▶ DATA IN THIS EXERCISE

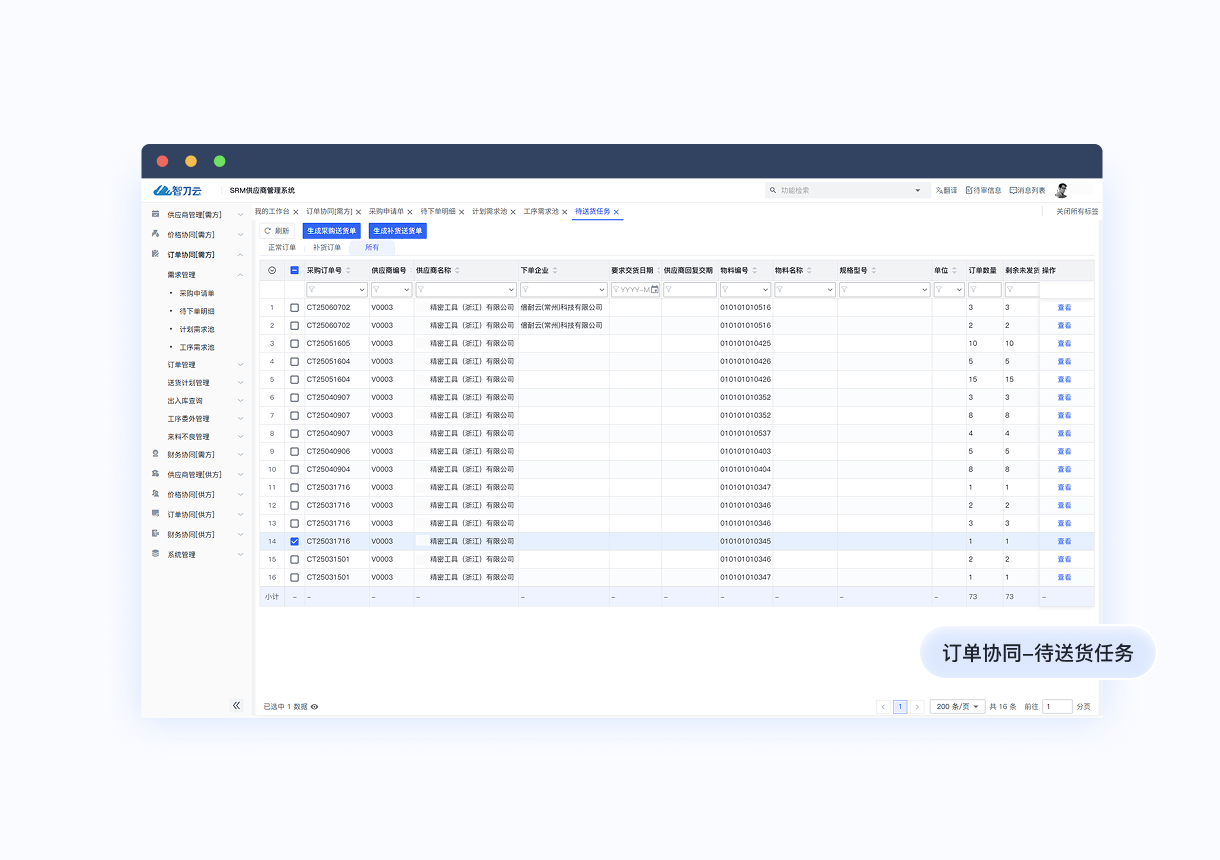The height and width of the screenshot is (860, 1220).
Task: Click the 刷新 refresh icon button
Action: [x=268, y=231]
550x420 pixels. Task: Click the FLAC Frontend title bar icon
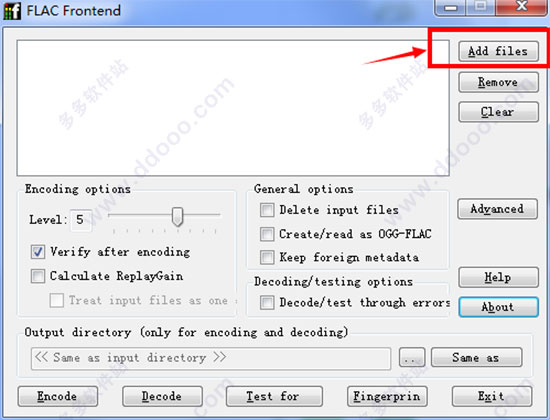click(12, 11)
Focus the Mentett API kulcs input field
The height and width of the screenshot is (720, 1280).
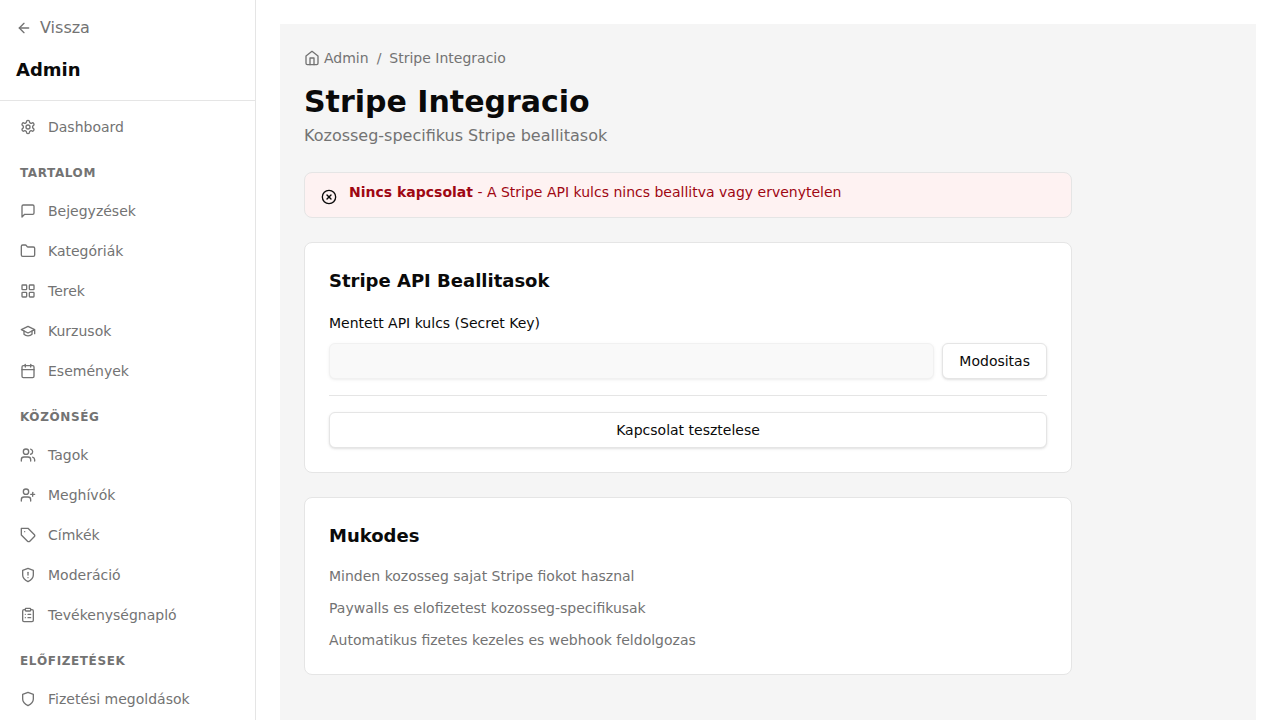coord(630,361)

▶ WHAT IS EXPECTED
What you need to retype is every line from the one that has "Focus the Mentett API kulcs input field" through the last line of the listing, both included, with the pictures left out.

▶ SOLUTION
Focus the Mentett API kulcs input field
The height and width of the screenshot is (720, 1280).
coord(630,361)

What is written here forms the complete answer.